C.3 Mahasiswa UNJ Narasumber kami yg ke tiga adalah Nirwan, dia adalah mahasiswa UNJ jurusan Sosiologi angkatan 2007. Kami menanyakan kepada dia tentang pembuatan saat dia membuat surat izin mengemudi atau SIM. Dia mengaku bahwa dia membuat SIM dengan biaya yang mahal. Dia menggunakan calo dalam pembuatan SIM-nya ini, hal ini terpaksa dia lakukan untuk mempercepat pembuatan SIM-nya tersebut. Karena dia tahu jika dia membuat dengan prosedur yg sudah ditentukan oleh Samsat, proses pembuatan akan dibuat secara lam dengan sengaja oleh pihak Samsat tersebut, seperti pengalaman yg dia alami ketika membuat SIM dengan prosedur yg ditentukan Samsat, saat ujian mengemudi dia dinyatakan tidak lulus oleh pihak Samsat, padahal dia sudah benar dalam mengemudikan kendaraan motor tersebut dan harus mengulang kembali dengan membayar ulang biaya tesnya.
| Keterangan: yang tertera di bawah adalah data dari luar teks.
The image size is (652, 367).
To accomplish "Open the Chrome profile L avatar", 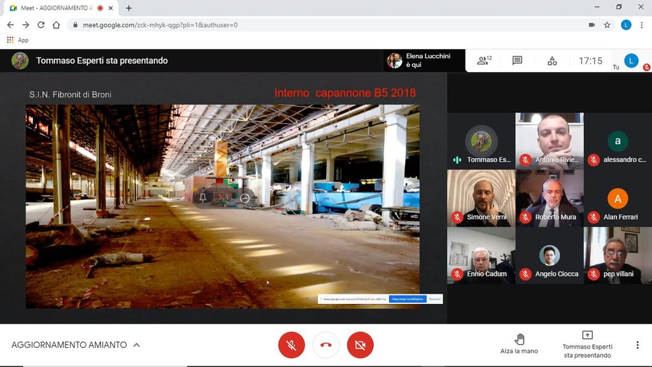I will [x=626, y=25].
Dan memang ketidak lulusannya itu ternyata sengaja dilakukan oleh pihak Samsat agar mendapat keuntungan dari biaya tersebut.

BAB III ANALISA 3.1 analisis sosiologi Dari kasus diatas dapat dilihat adanya penyimpangan sosial yang dilakukan baik oleh pihak kepolosian maupun dari masyarakat. Dianggap penyimpangan karena sangat jelas dari kasus diatas memperlihatkan pelanggaran terhadap norma-norma yang berlaku. Kasus ini sebenarnya sudah bukan lagi berita yang tabuh, namun telah menjadi berita yang sudah biasa diketahui banyak oleh banyak orang. Bahkan saat ini hukum sudah sampai diperjualbelikan oleh pihak-pihak yang tidak bertanggungjawab. Dalam menganalisis kasus ini dapat digunakan teori pembelajaran sosiokultural yakni berkaitan dengan proses-proses bagaimana tindakan-tindakan menyimpang dipelajari dan kondisi-kondisi yang memungkinkan orang mempelajari tindakan itu. Teori ini lebih menekankan kelompok dimana orang-orang bergabung dan bagaimana orang orang ini mempelajari norma-norma yang dianut kelompok. Di kasus tadi terjadi pembelajaran penyimpangan yang dilakukan oleh semua pihak baik dari masyarakat maupun dari kepolisian. polisi yang selalu melakukan pungutan liar terhadap beberapa kendaraan itu suatu tindakan yang dimana polisi tersebut melakukannya karena proses pada saat pelatihan, ia selalu memperhatikan polisi-polisi sebelumnya telah melakukan hal-hal seperti itu dan akibatnya kegiatan seperti itu terbawa sampai ia bertugas. Ia mencoba beradaptasi dengan lingkungannya yang menerima penyimpangan tersebut. Di pihak masyarakat, masyarakat mempelajari penyimpangan bahwa pelanggaran yang mereka lakukan saat ber lalu lintas dapat dibayar dengan materi sehingga mereka beranggapan jika mereka memiliki uang mereka tidak takut untuk melanggar hukum. Teori lain yang dapat digunakan adalah teori asosiasi pembedaan yang dimana penyimpangan dapat masuk kedalam kelompok yang bisa menerima penyimpangan tersebut dan tidak dapat masuk ke dalam kelompok yang tidak bisa menerima. Dan masyarakat kita termasuk kedalam kelompok yang bisa menerima penyimpangan tersebut, jika masyarakat kita bisa menolak pembelian hukum tersebut maka tidak akan ada oknum kepolisian yang menyalahgunakan wewenangnya. Namun masyarakat kita menerima penyimpangan tersebut bahkan cenderung menyetujui hal tersebut, masyarakat lebih senang membayar polisi daripada mereka melalui proses siding, masyarakat kita sendiri yang melanggar keadilan atas dirinya sehingga oknum yang tidak bertanggung jawab memanfaatkanya.